The Pennsylvania Commission for Women, the Pennsylvania Department of Labor & Industry, and other stakeholders highlighted the importance of Equal Pay Day and the importance of eliminating the gender wage gap.

“The Pennsylvania Commission for Women is proud to host today’s Equal Pay Day event. Our commission has been addressing the gender wage gap and the impact it has on women in Pennsylvania for years. Women make up 51% of Pennsylvania’s population and are vital to Pennsylvania’s economy but are not compensated adequately. Due to the gender wage gap, each woman in Pennsylvania will lose an average of about $460,000 over the course of her lifetime,” said Commission Executive Director Moriah Hathaway. “Our goal is to help hardworking women across Pennsylvania and enable them to better support their families. We can do this through passing equal pay legislation and raising the minimum wage.”

Equal Pay Day marks how far into the year women must work in order to be paid what men were paid in the previous calendar year. On average, women who work fulltime are paid just 83 cents per every dollar men are paid and nearly two-thirds of people making the minimum wage are women.

“Women add tremendous strength to our workforce from entry level positions to CEO roles, and it is absurd that we continue to hinder their earning potential,” said First Lady Francis Wolf. “The Wolf Administration has taken steps to close the gender pay gap for state employees, and it’s time for Pennsylvania as a whole to catch up. We are hurting our women and our economy by abiding by these antiquated processes, and something needs to change.”

Gov. Wolf is calling for an immediate increase to $12 an hour on July 1, 2022, with annual increases until the wage reaches $15 an hour. Further increases would be tied to inflation to ensure that working Pennsylvanians never go without a cost of living increase for 13 years again.

A $15 minimum wage would impact an estimated 1.5 million workers, or 25 percent of all Pennsylvania workers, either directly or indirectly. Of the nearly 1 million workers who would directly benefit from an increase to $15, 62.2% are women. This means a raise for 618,400 women, or 20.9% of all women working in the commonwealth.

For many women of color, the gender wage gap is wider than it is for white women, compounded by the racial wage gap. Per the American Association of University Women, on average, Asian American and Pacific Islander women are paid 75 cents for every dollar paid to white men. Black women earn 58 cents for every dollar paid to white men. Latina women earn 49 cents for every dollar paid to white men.

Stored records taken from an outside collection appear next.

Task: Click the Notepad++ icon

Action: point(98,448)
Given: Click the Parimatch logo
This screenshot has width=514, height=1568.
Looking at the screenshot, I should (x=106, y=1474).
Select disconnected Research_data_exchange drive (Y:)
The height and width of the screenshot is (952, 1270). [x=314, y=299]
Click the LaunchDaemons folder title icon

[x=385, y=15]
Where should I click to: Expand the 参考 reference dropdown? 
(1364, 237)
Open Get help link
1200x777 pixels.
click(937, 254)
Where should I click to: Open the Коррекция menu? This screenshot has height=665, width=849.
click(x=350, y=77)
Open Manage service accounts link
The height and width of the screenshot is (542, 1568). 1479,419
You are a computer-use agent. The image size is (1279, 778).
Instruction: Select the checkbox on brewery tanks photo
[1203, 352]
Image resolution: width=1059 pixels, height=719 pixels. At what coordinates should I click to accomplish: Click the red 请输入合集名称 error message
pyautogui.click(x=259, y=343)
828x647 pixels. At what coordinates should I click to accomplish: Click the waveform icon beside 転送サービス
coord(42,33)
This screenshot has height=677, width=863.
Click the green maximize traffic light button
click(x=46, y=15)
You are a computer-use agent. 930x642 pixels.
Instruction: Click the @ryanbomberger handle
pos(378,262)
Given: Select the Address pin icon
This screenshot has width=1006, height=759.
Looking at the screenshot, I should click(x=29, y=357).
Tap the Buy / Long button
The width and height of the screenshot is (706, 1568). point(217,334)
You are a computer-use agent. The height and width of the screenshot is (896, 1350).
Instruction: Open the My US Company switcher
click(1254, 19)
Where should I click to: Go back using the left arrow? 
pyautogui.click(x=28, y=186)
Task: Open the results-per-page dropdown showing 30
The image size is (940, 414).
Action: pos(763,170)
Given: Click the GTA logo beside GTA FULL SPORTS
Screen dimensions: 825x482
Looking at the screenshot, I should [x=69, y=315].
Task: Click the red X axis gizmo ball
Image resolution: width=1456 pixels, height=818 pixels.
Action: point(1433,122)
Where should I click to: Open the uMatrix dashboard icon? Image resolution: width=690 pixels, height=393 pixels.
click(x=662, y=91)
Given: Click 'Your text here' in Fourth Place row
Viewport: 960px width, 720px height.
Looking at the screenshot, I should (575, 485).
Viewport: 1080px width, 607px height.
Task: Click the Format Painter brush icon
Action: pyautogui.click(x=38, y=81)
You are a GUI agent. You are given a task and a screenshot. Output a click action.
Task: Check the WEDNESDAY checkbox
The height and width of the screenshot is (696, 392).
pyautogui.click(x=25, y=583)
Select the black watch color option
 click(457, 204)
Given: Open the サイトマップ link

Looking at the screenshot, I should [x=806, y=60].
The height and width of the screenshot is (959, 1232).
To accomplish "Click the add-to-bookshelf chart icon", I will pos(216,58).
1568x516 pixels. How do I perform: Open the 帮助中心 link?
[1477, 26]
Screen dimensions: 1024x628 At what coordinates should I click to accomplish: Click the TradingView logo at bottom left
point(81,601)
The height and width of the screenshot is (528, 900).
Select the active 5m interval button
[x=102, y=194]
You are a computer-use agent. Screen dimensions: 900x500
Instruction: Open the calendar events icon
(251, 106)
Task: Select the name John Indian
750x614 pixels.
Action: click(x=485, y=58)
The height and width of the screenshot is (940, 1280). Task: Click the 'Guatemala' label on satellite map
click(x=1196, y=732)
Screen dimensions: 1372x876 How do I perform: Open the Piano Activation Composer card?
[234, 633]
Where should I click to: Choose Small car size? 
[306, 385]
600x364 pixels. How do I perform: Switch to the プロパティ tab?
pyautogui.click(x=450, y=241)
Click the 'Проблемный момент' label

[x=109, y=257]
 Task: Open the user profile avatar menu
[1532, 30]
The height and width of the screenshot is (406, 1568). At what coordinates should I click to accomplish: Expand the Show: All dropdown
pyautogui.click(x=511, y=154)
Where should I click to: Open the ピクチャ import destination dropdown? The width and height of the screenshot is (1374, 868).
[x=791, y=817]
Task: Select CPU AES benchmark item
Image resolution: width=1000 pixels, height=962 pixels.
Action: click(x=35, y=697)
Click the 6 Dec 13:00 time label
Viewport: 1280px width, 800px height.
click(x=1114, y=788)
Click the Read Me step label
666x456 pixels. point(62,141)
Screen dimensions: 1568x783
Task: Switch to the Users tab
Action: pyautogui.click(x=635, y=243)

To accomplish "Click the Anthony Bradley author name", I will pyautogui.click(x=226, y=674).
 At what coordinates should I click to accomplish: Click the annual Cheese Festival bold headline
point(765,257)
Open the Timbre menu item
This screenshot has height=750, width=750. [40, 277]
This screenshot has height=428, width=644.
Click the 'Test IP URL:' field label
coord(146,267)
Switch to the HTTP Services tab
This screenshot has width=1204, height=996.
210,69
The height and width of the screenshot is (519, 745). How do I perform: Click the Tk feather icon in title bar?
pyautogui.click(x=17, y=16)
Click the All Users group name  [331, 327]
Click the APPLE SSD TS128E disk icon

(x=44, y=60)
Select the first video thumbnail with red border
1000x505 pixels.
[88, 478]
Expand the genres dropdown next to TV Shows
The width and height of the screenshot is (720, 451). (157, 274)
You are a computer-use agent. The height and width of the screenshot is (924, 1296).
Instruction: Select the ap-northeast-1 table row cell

Increasing the minimum wage to $15 an hour in Pennsylvania would also directly benefit:

  • 31.9% of Hispanic workers.
  • 26.3% of Black workers.
  • 15.7% of Asian workers.

According to the Pennsylvania Coalition Against Domestic Violence, the lack of pay equity costs women more than $915 billion every year. If the gender wage gap were closed, a working woman would gain, on average across her lifetime, enough additional pay to cover:

  • More than 13 months of childcare.
  • One year of tuition and fees for a four-year public university.
  • Nearly one year’s worth of food.
  • Seven months of mortgage and utility payments.
  • More than 10 months of rent.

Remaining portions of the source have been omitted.